En ce temps-là, un peintre de décorations, un nommé Daguerre, fit ou compléta la découverte qui doit justement illustrer son nom; découverte importante, considérable, disent ses confrères, non-seulement pour les sciences physiques, mais aussi pour l’art, tant qu’elle se contentera d’en être un utile auxiliaire et n’aura point la prétention de le remplacer. On en fit, comme chacun sait, des applications diverses, et peu à peu, après avoir pris l’exacte empreinte des monuments, des vues perspectives, des objets inanimés, on en vint à tirer le portrait des vivants.

J’ai connu, parmi les Hommes, un musicien fanatique, auquel la nature avait refusé la voix et l’oreille, qui chantait faux, qui dansait à contre-mesure, qui avait enfin pour cette musique, de lui si chérie, ce qu’on appelle une passion malheureuse. Il prit des maîtres de solfége, de piano, de flûte, de cor de chasse, d’accordéon, même de grosse caisse et de triangle; il employa la méthode Wilhem, la méthode Pastou, la méthode Chevé, la méthode Jacotot. Rien ne fit; il ne put jamais ni poser un son, ni marquer un rhythme. De quoi s’avisa-t-il alors pour arranger son goût avec son impuissance? Il acheta un orgue de Barbarie, et, tournant la manivelle d’un bras infatigable, il s’en donna pour son argent, de jour, de nuit, et à cœur-joie. Le poignet lui suffit pour être musicien.

Ce fut un semblable expédient qui rendit la vie à Topaze, avec ses espérances de haute renommée, de vaste fortune et d’insigne apostolat. Comme il est reconnu, depuis les jésuites, que la fin justifie les moyens, Topaze vola, d’une main dextre, la bourse d’un gros financier qui dormait profondément dans l’atelier de son maître, tandis que celui-ci, guère mieux éveillé, essayait de le peindre. Muni de ce trésor, il acheta aussi son orgue de Barbarie, je veux dire un daguerréotype, et, se faisant bien enseigner la manière de s’en servir, qui n’était pas au-dessus de son intelligence, il devint tout à coup d’artiste peintre artiste physicien.

Le talent acquis, et à beaux deniers comptants, comme on vient de voir, il avait fait la moitié du chemin vers le but grandiose où tendaient ses désirs. Pour faire l’autre, il prit la route du Havre, puis passage sur un vaisseau qui traversait l’Atlantique, et, après un heureux voyage, il alla prendre terre à l’endroit même où, peu d’années auparavant, il s’était embarqué pour la France. Mais quel changement dans sa situation! De Singe enfant, il était devenu Singe homme; de prisonnier de guerre vendu comme esclave, affranchi et libre; enfin, de brute ignorante, telle que la nature jette au monde tous les êtres, une espèce d’Homme civilisé.

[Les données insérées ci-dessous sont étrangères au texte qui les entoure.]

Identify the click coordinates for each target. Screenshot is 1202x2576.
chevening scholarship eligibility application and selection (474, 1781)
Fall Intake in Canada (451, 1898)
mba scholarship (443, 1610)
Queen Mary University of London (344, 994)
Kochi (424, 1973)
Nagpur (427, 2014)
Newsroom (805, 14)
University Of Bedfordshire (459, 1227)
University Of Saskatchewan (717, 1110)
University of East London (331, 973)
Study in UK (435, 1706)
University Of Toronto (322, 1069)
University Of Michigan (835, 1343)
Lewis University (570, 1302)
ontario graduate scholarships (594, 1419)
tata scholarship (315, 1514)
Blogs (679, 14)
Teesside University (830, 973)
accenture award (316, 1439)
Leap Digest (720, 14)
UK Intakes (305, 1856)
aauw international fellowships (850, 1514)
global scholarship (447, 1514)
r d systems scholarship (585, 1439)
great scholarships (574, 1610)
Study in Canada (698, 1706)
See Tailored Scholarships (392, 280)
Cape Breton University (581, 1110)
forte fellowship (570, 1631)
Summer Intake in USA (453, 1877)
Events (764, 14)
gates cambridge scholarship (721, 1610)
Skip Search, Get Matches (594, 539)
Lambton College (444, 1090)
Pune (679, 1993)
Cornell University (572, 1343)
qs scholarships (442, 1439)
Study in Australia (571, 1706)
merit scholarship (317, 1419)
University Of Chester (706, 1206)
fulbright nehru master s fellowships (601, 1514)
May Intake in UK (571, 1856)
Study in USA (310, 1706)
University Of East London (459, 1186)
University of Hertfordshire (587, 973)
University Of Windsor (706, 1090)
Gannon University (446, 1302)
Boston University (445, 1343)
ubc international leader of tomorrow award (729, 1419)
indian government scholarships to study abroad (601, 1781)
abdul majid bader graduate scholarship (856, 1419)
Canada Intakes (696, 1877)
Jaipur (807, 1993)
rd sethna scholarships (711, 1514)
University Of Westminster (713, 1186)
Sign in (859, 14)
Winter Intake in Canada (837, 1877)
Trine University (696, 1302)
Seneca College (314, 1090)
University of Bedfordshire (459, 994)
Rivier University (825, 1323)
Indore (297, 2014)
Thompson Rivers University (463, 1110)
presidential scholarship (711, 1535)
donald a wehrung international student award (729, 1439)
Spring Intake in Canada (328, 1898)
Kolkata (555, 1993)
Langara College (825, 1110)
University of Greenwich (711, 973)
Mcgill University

Le cœur lui battit en touchant le sol de la patrie, si douce à revoir après une longue absence; et, sans perdre un seul jour, il s’achemina, sa machine sur le dos, vers les lieux solitaires et sauvages où l’appelait, avec les souvenirs de ses premiers ans, la mission civilisatrice qu’il s’était donnée. Il y avait bien aussi dans son empressement (il m’en a fait l’aveu) certaine envie d’attirer l’attention, de faire du bruit, d’être regardé comme une Bête curieuse, de jouir enfin de la facile supériorité que lui donnaient sur les gens du pays son titre de voyageur, ses connaissances et sa machine; mais il aimait mieux se donner le change à lui-même, et se croire simplement piqué de cet irrésistible aiguillon qui pousse les prédestinés, les hommes providentiels, à jouer leur rôle en ce monde.

Arrivé dans la forêt qui l’avait vu naître, sans rechercher ni ses parents ni ses amis, auxquels il ne voulait se révéler qu’après d’éclatants succès, Topaze alla s’installer dans une vaste clairière, espèce de place publique ménagée par la nature au milieu des futaies et des fourrés. Là, aidé d’un Sapajou à face noire, qu’il appela Ébène comme l’autre serviteur de Rustan, et dont il fit son valet, son nègre, imitant jusqu’en cela l’Homme qui trouve dans la différence des peaux une raison suffisante pour qu’il y ait des maîtres et des esclaves, il se construisit une élégante cabane de branchages, bien abritée sous quelques larges feuilles de lotus. Il cloua pour enseigne, au-dessus de la porte, un écriteau qui portait: Topaze, peintre à l’instar de Paris; et, sur la porte même, un second écriteau plus petit où se lisait: Entrée de l’instar; puis, quand il eut expédié dans toutes les directions quelques couples de Pies chargées d’annoncer à la ronde son arrivée, sa demeure et son état, il ouvrit enfin boutique.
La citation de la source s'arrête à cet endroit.